§ **节选内容**:
假设当前需要反转的子链表为[curHead, curTail]
curDummy:当前需要反转的子链表的虚拟节点
curHead:当前需要反转的子链表的头节点
curTail:当前需要反转的子链表的尾节点
- 找到尾节点curTail
- 反转子链表[curHead, curTail](反转子链表解法参考反转子链表题解2)
- 更新curDummy、curHead
- 重复1、2、3步,直至尾节点curTail为null(子链表不满足长度),头节点curHead为null(已经反转完所有的子链表)
题解1
小细节:反转子链表时,如果head==tail,子链表长度为1时,记得将子链表与原链表断开,否则 while(curDummy.next != null)会死循环。
反转子链表——递归代码
/**
* Definition for singly-linked list.
* public class ListNode {
* int val;
* ListNode next;
* ListNode() {}
* ListNode(int val) { this.val = val; }
* ListNode(int val, ListNode next) { this.val = val; this.next = next; }
* }
*/
class Solution {
public ListNode reverseKGroup(ListNode head, int k) {
ListNode dummy = new ListNode(0, head);
ListNode curHead = head, curTail = head, curDummy = dummy;
while(curHead != null) {
curTail = cut(curHead, k);
if(curTail == null) {
curDummy.next = curHead;
break;
}
ListNode next = curTail.next;
curDummy.next = reverse(curHead, curTail);
while(curDummy.next != null) curDummy = curDummy.next;
curHead = next;
}
return dummy.next;
}
public ListNode cut(ListNode head, int len) { // 返回尾节点
ListNode tail = head;
-- len;
while(tail != null && len -- > 0) {
tail = tail.next;
}
if(len > 0) return null;
return tail;
}
public ListNode reverse(ListNode head, ListNode tail) {
if(head == tail) {
head.next = null;
return head;
}
ListNode res = reverse(head.next, tail);
head.next.next = head;
head.next = null;
return res;
}
}
题解2
小细节:该种解法没有断开子链表,因此 while(curDummy.next != next)循环直至子链表的下一个节点结束。
反转子链表——空间复杂度O(1)代码
/**
* Definition for singly-linked list.
* public class ListNode {
* int val;
* ListNode next;
* ListNode() {}
* ListNode(int val) { this.val = val; }
* ListNode(int val, ListNode next) { this.val = val; this.next = next; }
* }
*/
class Solution {
public ListNode reverseKGroup(ListNode head, int k) {
ListNode dummy = new ListNode(0, head);
ListNode curDummy = dummy, curHead = head, curTail;
while(curHead != null) {
curTail = findTail(curHead, k);
if(curTail == null) {
curDummy.next = curHead;
break;
}
ListNode next = curTail.next;
curDummy.next = reverse(curDummy, curHead, curTail, next);
while(curDummy.next != next) curDummy = curDummy.next;
curHead = next;
}
return dummy.next;
}
public ListNode findTail(ListNode head, int len) {
-- len;
while(head != null && len -- > 0) {
head = head.next;
}
if(len > 0) return null; // 此时子链表不满足长度len
return head;
}
public ListNode reverse(ListNode dummy, ListNode head, ListNode tail, ListNode next) {
ListNode suc = head.next;
while(suc != next) {
head.next = suc.next;
suc.next = dummy.next;
dummy.next = suc;
if(head != next) suc = head.next;
}
return dummy.next;
}
}

(数据条目)
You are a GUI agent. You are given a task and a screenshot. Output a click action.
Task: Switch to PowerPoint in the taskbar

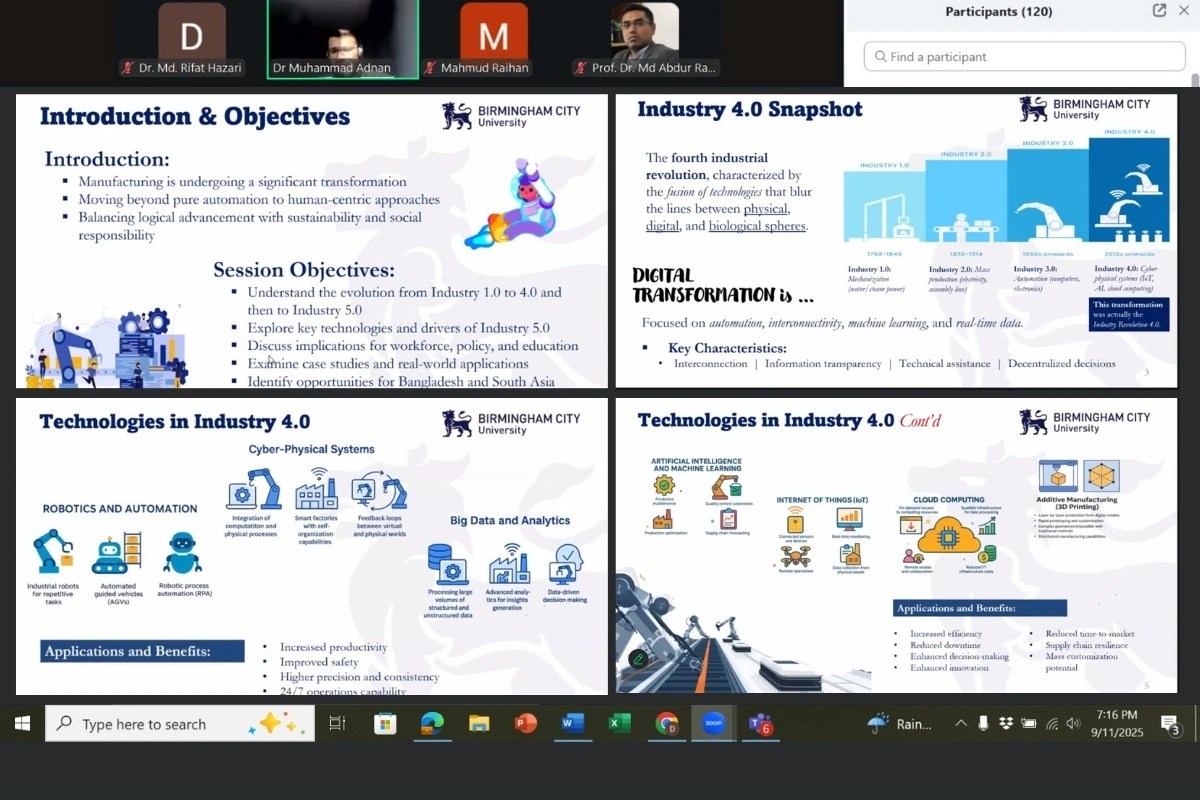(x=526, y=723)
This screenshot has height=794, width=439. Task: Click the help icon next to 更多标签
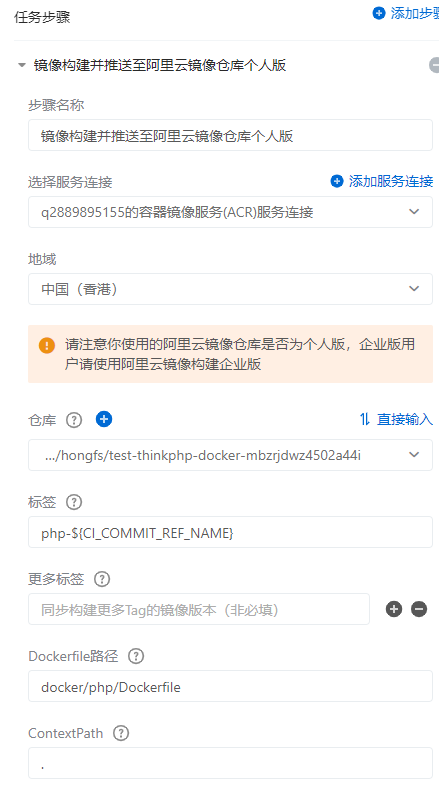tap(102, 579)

§ **练习目标**: 依据节选内容中题解1的小细节,子链表长度为1时若未将其与原链表断开,会出现什么问题?

§ **本题结果**: while(curDummy.next != null) 会陷入死循环。